I have pachysandra and don't really care what variety it is. I do know that it propagates very easily, growing like strawberries do. My pachysandra grows out beyond where I want. How can I contain it? I had thought to build a barrier. My experience with Japanese knotweed, which grows to a depth of 4 feet, is not one I wish to repeat.
Yes, that should be good. Happy gardening!
I have found that typically a small barrier, such as garden edging, and a yearly manual edging with a sharp spade to cut the runners is enough to keep the pachysandra in check.
Is a four inch barrier sufficiently deep?
I have unwanted grass growing through an area of pachysandra ground cover. I do not want the grass. How can I get rid of the grass without hurting the pachysandra?
While you can try spot treating it with things like boiling water, vinegar, or Grass-B-Gon, it will also kill your ground cover if it touches it. One way to avoid this is by using some type of shield to cover the plants you wish to keep. Since this is not an easy task, you may need to resort to hand pulling the grass instead.

*Problem details*. Duplicate the pachysandra text from "Is a four inch" up to and including "hurting the pachysandra?". None of the data after this point is needed.

*Record excerpts*.

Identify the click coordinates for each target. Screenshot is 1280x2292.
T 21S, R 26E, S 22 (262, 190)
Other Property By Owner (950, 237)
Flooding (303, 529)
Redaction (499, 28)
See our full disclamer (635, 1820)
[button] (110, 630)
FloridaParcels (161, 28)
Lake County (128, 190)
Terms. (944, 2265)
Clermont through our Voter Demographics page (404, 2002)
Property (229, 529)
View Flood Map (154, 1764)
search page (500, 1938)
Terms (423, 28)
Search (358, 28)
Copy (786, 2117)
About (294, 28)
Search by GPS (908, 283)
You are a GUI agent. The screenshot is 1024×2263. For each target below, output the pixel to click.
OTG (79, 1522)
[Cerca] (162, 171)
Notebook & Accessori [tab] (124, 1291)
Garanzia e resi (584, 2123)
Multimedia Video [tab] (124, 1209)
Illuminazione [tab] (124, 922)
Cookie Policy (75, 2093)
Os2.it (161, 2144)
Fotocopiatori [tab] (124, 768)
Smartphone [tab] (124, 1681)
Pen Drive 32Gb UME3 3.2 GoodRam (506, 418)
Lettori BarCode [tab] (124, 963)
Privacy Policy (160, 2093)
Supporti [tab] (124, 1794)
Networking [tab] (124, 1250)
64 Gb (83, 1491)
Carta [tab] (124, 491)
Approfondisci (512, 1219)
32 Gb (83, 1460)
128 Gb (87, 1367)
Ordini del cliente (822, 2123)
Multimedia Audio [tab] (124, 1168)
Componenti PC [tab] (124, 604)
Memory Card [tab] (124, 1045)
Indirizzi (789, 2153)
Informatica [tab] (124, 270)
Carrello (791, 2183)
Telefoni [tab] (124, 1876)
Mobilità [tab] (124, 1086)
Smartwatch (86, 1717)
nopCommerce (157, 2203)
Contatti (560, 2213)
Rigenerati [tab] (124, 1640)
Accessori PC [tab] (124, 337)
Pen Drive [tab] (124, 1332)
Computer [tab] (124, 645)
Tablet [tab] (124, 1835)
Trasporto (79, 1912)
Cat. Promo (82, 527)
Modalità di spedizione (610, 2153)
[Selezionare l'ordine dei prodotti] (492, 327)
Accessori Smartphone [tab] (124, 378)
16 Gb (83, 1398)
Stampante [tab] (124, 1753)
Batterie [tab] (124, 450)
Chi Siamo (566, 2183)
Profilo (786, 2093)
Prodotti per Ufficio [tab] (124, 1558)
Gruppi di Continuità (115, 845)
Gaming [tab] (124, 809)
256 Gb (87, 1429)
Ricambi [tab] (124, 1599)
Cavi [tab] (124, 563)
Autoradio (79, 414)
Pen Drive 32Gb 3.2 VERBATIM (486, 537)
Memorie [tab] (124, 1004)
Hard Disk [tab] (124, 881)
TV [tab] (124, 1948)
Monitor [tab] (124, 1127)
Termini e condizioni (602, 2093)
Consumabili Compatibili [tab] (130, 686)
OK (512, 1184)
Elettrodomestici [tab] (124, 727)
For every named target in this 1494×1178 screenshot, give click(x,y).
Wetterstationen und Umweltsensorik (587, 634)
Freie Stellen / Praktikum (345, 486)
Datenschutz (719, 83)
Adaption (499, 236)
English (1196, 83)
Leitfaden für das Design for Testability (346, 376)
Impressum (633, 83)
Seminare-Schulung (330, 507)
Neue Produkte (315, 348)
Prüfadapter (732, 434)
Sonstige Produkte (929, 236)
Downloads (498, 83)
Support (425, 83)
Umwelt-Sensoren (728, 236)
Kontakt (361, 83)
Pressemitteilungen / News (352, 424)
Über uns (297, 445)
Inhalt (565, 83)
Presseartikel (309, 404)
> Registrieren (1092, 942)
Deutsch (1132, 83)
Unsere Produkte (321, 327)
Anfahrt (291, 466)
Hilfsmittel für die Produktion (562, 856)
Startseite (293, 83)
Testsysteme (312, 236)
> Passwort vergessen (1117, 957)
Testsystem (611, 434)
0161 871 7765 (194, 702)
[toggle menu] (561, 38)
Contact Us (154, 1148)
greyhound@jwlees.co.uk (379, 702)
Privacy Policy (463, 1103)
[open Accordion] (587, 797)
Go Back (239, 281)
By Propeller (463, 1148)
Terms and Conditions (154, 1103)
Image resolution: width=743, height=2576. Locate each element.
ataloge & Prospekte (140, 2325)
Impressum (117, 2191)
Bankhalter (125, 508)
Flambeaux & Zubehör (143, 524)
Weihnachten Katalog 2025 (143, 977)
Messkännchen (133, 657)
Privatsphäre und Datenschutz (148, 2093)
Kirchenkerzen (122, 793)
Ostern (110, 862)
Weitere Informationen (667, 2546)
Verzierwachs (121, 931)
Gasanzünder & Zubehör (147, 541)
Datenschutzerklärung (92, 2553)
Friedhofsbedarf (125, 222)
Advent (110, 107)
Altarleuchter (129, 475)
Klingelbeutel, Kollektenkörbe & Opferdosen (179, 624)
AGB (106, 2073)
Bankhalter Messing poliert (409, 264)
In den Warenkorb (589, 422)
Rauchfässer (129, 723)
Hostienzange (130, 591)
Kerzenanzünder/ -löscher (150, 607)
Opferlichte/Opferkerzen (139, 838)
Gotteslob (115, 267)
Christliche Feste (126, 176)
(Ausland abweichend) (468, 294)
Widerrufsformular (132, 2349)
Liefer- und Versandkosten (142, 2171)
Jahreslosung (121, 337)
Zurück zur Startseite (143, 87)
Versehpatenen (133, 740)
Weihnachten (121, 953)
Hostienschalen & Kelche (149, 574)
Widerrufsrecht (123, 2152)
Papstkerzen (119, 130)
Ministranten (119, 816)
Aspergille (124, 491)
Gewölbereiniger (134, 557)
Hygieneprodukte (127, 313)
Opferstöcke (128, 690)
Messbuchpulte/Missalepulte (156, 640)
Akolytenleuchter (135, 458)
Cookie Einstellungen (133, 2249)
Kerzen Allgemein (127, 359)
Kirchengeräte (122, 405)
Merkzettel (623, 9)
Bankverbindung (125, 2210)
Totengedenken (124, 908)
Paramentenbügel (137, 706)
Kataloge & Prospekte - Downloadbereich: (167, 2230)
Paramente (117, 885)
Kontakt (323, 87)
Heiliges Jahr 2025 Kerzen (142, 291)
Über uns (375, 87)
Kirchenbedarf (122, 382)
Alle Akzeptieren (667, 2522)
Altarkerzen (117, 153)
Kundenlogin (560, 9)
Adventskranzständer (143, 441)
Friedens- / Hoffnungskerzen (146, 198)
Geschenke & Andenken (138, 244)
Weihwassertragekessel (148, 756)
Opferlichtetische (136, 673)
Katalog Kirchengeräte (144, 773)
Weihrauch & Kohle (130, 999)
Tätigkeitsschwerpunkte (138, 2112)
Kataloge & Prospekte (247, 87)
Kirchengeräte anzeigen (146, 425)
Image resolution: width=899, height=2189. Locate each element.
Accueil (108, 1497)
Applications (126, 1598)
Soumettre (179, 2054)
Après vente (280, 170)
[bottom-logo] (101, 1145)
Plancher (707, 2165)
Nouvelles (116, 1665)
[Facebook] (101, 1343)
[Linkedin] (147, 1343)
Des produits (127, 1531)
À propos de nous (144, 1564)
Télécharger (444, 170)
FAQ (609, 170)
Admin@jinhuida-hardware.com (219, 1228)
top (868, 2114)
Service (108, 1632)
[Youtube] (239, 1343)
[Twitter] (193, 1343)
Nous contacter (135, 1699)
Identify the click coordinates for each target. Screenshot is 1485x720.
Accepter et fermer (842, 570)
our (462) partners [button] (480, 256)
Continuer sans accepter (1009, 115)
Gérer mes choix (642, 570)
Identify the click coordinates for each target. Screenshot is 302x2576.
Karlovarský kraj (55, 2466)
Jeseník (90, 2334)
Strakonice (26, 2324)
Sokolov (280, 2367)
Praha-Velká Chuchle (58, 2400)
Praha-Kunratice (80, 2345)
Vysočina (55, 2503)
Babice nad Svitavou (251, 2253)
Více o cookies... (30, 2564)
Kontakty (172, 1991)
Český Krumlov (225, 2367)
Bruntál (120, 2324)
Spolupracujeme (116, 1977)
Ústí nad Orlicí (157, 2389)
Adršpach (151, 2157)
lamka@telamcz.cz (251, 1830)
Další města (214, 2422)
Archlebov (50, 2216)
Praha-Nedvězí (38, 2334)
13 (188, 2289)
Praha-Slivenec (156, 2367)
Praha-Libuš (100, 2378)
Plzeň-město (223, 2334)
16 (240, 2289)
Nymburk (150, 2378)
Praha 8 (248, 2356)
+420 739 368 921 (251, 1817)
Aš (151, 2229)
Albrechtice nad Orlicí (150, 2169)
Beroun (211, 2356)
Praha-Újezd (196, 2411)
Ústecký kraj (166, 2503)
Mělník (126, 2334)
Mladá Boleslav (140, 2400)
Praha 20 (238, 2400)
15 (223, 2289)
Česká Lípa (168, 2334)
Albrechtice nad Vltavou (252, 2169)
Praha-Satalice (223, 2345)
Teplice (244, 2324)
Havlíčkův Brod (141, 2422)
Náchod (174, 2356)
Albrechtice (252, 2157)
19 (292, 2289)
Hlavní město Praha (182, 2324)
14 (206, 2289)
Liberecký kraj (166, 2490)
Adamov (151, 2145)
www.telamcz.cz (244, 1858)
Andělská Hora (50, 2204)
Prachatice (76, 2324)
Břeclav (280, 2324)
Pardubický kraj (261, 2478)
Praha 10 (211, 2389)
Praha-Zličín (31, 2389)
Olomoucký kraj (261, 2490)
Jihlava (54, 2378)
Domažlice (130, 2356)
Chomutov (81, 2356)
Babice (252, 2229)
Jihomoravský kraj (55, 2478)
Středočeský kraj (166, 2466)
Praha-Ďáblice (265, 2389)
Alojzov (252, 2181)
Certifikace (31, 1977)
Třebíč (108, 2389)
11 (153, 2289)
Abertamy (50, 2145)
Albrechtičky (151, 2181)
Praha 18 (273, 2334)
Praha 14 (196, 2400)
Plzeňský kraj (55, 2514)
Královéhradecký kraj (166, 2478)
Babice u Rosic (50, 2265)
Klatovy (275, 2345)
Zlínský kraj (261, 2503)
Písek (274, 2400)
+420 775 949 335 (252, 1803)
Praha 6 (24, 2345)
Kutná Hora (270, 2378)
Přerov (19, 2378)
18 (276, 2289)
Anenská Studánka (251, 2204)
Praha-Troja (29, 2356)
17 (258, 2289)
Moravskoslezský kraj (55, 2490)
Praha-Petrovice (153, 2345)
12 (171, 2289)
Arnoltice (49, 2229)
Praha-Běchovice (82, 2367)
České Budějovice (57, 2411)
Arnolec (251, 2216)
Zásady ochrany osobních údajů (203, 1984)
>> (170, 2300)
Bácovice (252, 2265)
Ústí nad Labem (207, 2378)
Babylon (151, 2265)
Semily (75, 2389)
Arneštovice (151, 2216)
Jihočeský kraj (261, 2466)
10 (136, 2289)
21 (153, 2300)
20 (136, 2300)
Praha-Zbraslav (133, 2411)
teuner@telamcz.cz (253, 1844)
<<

*Task response*.
Is a four inch barrier sufficiently deep?
I have unwanted grass growing through an area of pachysandra ground cover. I do not want the grass. How can I get rid of the grass without hurting the pachysandra?